Monday, May 18, 2009
Clinging on...
But you wouldn’t ever realise that. Because you’re too scared to let go.
Saturday, May 9, 2009
I need to remember...
To recreate the touch.
But I don’t feel the tingle in my nerves
With you that I used to as much.
I try to stroke my thumb
I close my eyes and think
Of your sweet breath on my hands
Of your lips on my skin as they sink
But the air creates no magic
The pretence does no justice
-to the joy in your smile
To the softness in your kiss
To the mischief in your eyes
To the love in your words.
No, the air only pierces
Through my mirage like brutal swords.
It awakens me to your absence
It reminds me of the void
It hits my face and runs
Like a lover annoyed
I know there’s no use chasing
I know the times have gone
I know I’m now awake
The dream’s left me alone
Yes, I think I was asleep
All through the days of joy
How else does one explain
Their sudden turn coy?
I think I lived a story-
A fairy tale for girls
The song, the dance, the laughter
Left me dizzy in a swirl
So dizzy that I now forget
The line between truth and lie
I mix up reality and illusion
It confuses me. I cry.
I cry because I know
It couldn’t have been a blur
But the loneliness tells me otherwise
The empty answers are a slur.
Why can’t I connect the past with today?
Why is my elation today so dismayed?
I ask you for the answers
I beg you to see
I know it all happened once
Won’t you try to assure me?
Friday, May 8, 2009
It Rained Today
Delhi and Bangalore. Bangalore and Delhi. Two places that I have now come to call home. A lot of people would be surprised to find me accepting a second home in Bangalore so soon. For them, the city is much too hostile to North Indians. For me, this is the city where it rains a lot.

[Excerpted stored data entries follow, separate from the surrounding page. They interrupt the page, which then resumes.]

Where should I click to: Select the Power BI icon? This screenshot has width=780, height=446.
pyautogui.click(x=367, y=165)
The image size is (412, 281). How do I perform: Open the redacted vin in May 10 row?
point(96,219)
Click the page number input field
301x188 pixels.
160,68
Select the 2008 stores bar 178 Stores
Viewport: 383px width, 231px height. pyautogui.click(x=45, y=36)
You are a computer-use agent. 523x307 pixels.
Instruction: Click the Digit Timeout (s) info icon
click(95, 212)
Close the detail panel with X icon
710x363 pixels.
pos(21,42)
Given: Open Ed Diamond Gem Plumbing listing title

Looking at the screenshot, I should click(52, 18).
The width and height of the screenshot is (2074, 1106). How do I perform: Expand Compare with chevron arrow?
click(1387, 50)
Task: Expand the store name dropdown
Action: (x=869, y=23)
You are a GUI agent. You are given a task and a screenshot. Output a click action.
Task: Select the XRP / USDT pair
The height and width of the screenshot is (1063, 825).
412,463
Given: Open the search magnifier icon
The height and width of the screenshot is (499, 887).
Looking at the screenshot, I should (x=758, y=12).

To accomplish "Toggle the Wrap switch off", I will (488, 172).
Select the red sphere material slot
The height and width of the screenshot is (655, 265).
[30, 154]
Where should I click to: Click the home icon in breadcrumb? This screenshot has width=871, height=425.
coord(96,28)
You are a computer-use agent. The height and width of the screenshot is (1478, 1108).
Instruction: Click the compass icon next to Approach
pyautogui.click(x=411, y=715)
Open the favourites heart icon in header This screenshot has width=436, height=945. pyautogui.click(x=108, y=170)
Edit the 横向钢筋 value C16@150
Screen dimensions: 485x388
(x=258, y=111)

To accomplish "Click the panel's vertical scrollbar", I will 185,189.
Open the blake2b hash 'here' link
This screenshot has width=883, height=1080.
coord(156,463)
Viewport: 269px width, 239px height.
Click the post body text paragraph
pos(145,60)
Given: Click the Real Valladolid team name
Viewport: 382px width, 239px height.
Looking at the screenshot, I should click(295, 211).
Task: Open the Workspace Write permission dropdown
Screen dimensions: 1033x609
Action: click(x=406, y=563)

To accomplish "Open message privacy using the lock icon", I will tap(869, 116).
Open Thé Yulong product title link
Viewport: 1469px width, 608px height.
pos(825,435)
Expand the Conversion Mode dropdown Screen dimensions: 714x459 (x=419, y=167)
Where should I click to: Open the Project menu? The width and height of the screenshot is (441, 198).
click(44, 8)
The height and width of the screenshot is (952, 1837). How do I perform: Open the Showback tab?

I remember my early months here, July, August, September. I used to promise myself that I would carry an umbrella whenever I would step out of the hostel. Downpours are quite unpredictable. Yes, I would forget more often than thought. But really, I am not complaining. There is nothing so natural that fills me with more joy (alright, maybe the ocean does. Am I a person with clichéd choices?) than heavy raindrops, or even light ones, on my head and dripping from my nose, with mud on my legs and soiled clothes on my body.
As a kid, I used to leave a bowl out in my veranda to fill with hailstones during a hailstorm. That would then serve as a dinner-time meal or something. Unhealthy, I heard someone say? Maybe. But so was the sand that I used to eat as a kid. Never got me ill. Why should this? It was all for the greater purpose of juvenile joy, unadulterated fun. I don’t know how apt the term unadulterated is here, though. But hey! That was hail, condensed out of evaporated water, which is devoid of all bacteria and dirt. No question of being unhealthy (my teacher later explained to me the concept of acid rain in urban dwellings. Delhi. Hmph.).
Now? Now I am a lot more conscious of getting wet in the rain. It’s been a long time since I did. Even before, for me it was never ‘dancing in the rain’, but just walking, standing, sitting, running sometimes, in the rain. I would spread my arms out like an eagle, tilt my head towards the sky, close my eyes, and just stand, with a quaint smile on my lips.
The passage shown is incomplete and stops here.